Multi-resolution Diffusion Models for Time-Series Forecasting

Abstract
Introduction
Related Works
Background
mr-Diff: Multi-Resolution Diffusion model
1. Extracting Fine-to-Coarse Trends
2. Temporal Multi-resolution Reconstruction
Experiments

0. Abstract

Diffusion model for TS

Do not utilize the unique properties of TS data
- TS data = Different patterns are usually exhibited at multiple scales
\(\rightarrow\) Leverage this multi-resolution temporal structure

mr-Diff

Multi-resolution diffusion model
Seasonal-trend decomposition
Sequentially extract fine-to-coarse trends from the TS for forward diffusion
- Coarsest trend is generated first.
- Finer details are progressively added
  - using the predicted coarser trends as condition
Non-autoregressive manner.

1. Introduction

Multi-resolution diffusion (mr-Diff)

Decomposes the denoising objective into several sub-objectives

Contribution

Propose the multi-resolution diffusion (mr-Diff) model
- First to integrate the seasonal-trend decomposition-based multi-resolution analysis into TS diffusion
Progressive denoising in an easy-to-hard manner
- Generate coarser signals first \(\rightarrow\) then finer details.

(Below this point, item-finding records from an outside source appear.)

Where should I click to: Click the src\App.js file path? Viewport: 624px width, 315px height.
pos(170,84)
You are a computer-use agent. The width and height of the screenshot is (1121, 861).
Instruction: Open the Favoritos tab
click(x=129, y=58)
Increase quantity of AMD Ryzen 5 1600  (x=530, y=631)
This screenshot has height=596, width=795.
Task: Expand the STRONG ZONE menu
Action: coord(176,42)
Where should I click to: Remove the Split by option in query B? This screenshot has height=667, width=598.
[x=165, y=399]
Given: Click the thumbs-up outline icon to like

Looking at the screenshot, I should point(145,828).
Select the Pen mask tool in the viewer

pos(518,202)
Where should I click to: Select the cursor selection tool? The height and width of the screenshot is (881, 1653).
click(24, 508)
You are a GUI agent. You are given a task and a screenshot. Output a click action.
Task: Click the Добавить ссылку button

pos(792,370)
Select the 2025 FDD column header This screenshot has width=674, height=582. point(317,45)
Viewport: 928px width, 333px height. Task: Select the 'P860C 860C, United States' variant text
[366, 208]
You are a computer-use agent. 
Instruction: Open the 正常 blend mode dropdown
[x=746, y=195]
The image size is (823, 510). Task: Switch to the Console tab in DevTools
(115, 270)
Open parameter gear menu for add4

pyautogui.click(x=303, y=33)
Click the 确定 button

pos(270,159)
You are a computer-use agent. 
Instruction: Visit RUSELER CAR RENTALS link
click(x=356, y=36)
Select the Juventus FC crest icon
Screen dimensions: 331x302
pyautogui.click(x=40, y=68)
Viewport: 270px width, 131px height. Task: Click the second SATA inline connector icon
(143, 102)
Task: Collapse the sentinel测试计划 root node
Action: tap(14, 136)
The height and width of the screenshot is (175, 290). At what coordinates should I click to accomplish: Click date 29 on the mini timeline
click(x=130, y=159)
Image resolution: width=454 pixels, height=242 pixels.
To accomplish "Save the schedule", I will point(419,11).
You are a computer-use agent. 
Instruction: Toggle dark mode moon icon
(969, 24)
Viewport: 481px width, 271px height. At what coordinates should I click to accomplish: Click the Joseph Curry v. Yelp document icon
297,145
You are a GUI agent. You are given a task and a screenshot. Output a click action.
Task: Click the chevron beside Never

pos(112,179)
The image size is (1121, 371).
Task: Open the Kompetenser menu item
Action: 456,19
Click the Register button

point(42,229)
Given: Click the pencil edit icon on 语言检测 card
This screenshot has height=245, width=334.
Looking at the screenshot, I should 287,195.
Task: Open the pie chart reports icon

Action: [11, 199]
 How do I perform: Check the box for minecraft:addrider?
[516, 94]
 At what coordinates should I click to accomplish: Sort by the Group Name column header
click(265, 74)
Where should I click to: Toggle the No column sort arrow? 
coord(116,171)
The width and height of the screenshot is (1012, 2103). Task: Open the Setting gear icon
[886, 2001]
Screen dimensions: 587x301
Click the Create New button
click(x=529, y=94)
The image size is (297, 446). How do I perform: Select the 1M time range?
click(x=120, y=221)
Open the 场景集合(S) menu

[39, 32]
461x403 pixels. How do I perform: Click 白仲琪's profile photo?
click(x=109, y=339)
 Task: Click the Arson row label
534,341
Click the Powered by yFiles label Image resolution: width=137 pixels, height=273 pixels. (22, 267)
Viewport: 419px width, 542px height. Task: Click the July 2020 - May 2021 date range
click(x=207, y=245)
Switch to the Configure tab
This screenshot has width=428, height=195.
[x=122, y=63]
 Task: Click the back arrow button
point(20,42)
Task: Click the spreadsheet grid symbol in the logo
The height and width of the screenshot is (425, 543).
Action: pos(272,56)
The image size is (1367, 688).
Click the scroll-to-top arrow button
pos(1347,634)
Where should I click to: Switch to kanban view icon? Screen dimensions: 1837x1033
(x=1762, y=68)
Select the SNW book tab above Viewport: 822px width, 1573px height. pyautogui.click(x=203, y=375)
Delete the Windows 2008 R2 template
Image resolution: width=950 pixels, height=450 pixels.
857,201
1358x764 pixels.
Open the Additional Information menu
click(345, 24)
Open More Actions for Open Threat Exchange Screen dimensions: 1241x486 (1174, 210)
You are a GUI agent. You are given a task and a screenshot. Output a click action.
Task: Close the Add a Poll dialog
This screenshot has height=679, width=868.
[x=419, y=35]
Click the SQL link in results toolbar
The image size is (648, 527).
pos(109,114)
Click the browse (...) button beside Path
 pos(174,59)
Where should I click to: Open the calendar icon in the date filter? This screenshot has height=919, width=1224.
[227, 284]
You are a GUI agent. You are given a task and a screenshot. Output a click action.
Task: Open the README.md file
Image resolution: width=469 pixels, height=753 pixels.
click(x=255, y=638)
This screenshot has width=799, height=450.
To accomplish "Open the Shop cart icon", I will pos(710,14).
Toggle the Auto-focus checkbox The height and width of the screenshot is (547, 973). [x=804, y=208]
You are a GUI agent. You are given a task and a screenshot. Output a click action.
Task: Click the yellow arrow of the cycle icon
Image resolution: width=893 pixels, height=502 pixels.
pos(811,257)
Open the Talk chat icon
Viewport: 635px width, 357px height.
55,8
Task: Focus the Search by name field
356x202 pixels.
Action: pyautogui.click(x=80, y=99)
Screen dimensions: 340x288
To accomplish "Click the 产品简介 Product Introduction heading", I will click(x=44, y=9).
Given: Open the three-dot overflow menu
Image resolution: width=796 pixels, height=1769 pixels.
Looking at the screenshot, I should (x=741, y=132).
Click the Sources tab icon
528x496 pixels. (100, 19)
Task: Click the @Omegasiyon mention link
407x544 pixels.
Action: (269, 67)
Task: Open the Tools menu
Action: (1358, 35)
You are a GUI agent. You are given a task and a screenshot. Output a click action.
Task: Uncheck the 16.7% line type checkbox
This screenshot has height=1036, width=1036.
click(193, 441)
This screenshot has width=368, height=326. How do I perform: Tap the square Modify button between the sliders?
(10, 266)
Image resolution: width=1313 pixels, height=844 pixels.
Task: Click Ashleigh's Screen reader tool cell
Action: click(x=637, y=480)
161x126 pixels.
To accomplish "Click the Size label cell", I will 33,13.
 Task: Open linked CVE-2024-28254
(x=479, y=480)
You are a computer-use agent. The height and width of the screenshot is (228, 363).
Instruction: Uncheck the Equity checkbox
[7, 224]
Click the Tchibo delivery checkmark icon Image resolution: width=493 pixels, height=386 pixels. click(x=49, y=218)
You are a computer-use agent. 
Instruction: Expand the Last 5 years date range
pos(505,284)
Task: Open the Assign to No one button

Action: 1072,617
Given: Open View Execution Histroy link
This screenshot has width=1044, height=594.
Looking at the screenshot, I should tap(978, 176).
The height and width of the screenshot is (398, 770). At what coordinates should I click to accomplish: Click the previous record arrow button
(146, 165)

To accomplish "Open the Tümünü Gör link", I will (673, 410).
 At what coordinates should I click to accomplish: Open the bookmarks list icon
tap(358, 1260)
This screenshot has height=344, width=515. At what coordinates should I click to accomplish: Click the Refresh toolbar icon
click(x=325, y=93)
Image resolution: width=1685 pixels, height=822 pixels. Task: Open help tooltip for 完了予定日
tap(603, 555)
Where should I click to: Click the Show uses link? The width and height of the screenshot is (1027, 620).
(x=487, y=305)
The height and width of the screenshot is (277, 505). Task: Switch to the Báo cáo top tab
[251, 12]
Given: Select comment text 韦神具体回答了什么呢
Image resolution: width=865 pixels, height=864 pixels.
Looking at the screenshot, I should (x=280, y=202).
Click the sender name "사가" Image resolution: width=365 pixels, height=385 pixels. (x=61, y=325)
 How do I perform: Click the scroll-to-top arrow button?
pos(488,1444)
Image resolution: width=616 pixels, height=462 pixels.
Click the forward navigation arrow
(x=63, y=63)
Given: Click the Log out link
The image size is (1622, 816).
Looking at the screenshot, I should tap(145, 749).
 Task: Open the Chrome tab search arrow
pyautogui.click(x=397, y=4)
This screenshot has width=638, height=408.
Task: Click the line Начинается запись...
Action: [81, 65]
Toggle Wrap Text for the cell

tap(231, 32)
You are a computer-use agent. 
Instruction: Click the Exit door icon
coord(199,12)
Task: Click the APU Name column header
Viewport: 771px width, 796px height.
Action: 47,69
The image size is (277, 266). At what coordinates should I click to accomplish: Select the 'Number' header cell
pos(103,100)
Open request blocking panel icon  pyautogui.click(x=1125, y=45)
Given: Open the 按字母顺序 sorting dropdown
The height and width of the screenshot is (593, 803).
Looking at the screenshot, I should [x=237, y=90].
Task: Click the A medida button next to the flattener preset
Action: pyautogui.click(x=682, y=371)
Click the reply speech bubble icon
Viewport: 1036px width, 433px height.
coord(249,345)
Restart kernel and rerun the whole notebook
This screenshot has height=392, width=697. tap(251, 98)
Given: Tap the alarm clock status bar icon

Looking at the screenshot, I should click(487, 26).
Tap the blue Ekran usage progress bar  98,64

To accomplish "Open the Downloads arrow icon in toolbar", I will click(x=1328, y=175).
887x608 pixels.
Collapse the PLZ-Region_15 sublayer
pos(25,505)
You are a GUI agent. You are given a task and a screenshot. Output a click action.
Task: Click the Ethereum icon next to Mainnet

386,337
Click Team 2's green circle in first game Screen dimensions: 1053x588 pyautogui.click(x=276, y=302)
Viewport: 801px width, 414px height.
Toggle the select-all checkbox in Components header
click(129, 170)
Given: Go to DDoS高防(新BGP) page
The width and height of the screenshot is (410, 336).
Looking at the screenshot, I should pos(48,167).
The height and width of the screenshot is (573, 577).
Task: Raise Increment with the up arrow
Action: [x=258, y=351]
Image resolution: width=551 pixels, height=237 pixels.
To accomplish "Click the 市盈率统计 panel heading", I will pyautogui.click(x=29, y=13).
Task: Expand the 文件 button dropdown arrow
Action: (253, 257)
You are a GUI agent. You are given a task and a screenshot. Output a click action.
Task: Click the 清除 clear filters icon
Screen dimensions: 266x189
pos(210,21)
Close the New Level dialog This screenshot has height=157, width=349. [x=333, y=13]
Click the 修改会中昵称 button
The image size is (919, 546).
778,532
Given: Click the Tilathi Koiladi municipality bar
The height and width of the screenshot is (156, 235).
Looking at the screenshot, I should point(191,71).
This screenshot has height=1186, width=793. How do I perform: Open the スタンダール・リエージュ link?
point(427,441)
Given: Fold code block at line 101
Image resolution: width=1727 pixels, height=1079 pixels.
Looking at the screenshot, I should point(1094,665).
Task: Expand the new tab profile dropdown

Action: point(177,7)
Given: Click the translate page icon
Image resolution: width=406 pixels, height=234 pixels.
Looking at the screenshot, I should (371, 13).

TimeGrad (Rasul et al., 2021)

Conditional diffusion model which predicts in an autoregressive manner
Condition = hidden state of a RNN
Suffers from slow inference on long TS (\(\because\) Autoregressive decoding )

CSDI (Tashiro et al., 2021)

Non-autoregressive generation
SSL to guide the denoising process
Needs two transformers to capture dependencies in the channel and time dimensions
Complexity is quadratic in the number of variables and length of TS
Masking-based conditioning
- cause disharmony at the boundaries between the masked and observed regions

SSSD (Alcaraz & Strodthoff, 2022)

Reduces the computational complexity of CSDI by replacing the transformers with a SSSM
Same masking-based conditioning as in CSDI
- still suffers from the problem of boundary disharmony

TimeDiff (Shen & Kwok, 2023)

Non-autoregressive diffusion model
Future mixup and autoregressive initialization for conditioning

\(\rightarrow\) All these TS diffusion models do not leverage the multi-resolution temporal structures and denoise directly from random vectors as in standard diffusion models.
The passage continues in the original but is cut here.